◆ **Data provided**:
________

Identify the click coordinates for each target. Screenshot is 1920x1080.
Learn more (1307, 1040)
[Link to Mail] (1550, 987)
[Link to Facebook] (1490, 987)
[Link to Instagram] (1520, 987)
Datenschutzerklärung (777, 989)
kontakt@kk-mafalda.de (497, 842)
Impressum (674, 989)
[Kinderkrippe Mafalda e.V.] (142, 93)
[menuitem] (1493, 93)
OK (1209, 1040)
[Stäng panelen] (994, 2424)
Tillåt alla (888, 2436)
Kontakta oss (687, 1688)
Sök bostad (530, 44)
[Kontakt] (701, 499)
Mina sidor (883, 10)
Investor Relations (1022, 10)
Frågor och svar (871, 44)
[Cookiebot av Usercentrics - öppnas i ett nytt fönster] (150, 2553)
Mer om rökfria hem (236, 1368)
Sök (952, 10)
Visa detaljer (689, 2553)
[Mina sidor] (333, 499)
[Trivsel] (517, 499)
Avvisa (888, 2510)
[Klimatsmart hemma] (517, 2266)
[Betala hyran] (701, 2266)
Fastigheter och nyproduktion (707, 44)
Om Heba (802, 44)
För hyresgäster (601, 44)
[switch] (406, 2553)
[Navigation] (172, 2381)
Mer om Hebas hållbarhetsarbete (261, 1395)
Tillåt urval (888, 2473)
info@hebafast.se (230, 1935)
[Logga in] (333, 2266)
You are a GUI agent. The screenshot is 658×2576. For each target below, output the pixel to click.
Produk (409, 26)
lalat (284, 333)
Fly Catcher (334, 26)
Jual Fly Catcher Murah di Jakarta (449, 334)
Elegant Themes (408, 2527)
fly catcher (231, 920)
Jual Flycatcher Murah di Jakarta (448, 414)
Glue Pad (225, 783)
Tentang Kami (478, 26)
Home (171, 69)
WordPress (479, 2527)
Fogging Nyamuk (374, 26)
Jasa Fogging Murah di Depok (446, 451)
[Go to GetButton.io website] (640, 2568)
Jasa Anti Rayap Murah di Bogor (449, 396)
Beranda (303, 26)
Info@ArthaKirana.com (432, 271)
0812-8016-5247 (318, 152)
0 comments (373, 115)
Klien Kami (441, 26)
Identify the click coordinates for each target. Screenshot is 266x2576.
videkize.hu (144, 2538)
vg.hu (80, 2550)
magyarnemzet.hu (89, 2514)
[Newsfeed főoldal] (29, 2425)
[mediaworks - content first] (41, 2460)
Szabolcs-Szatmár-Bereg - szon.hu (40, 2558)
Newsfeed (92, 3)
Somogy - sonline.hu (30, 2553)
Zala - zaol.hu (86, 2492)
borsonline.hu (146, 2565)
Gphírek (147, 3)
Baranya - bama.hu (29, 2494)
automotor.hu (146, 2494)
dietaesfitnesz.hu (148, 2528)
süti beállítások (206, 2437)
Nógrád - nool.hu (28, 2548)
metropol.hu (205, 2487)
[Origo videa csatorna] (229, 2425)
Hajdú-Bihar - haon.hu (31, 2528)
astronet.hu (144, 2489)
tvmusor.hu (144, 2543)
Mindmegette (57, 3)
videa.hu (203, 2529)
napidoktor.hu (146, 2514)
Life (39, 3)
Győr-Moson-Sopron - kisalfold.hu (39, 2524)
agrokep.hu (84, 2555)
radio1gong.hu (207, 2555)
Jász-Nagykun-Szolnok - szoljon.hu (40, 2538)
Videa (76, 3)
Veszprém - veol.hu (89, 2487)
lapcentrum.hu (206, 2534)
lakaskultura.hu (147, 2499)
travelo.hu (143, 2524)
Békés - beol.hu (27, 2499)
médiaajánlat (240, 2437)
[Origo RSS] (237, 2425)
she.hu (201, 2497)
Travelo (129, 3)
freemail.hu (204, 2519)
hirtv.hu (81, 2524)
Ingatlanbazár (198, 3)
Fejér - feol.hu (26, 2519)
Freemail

________

◆ **Work instruction**:
Would you retype the lines above from the one with "magyarnemzet.hu (89, 2514)" down to the one with "lapcentrum.hu (206, 2534)", word for word, both ends included and no other lines?

◆ **Result for this task**:
magyarnemzet.hu (89, 2514)
[Newsfeed főoldal] (29, 2425)
[mediaworks - content first] (41, 2460)
Szabolcs-Szatmár-Bereg - szon.hu (40, 2558)
Newsfeed (92, 3)
Somogy - sonline.hu (30, 2553)
Zala - zaol.hu (86, 2492)
borsonline.hu (146, 2565)
Gphírek (147, 3)
Baranya - bama.hu (29, 2494)
automotor.hu (146, 2494)
dietaesfitnesz.hu (148, 2528)
süti beállítások (206, 2437)
Nógrád - nool.hu (28, 2548)
metropol.hu (205, 2487)
[Origo videa csatorna] (229, 2425)
Hajdú-Bihar - haon.hu (31, 2528)
astronet.hu (144, 2489)
tvmusor.hu (144, 2543)
Mindmegette (57, 3)
videa.hu (203, 2529)
napidoktor.hu (146, 2514)
Life (39, 3)
Győr-Moson-Sopron - kisalfold.hu (39, 2524)
agrokep.hu (84, 2555)
radio1gong.hu (207, 2555)
Jász-Nagykun-Szolnok - szoljon.hu (40, 2538)
Videa (76, 3)
Veszprém - veol.hu (89, 2487)
lapcentrum.hu (206, 2534)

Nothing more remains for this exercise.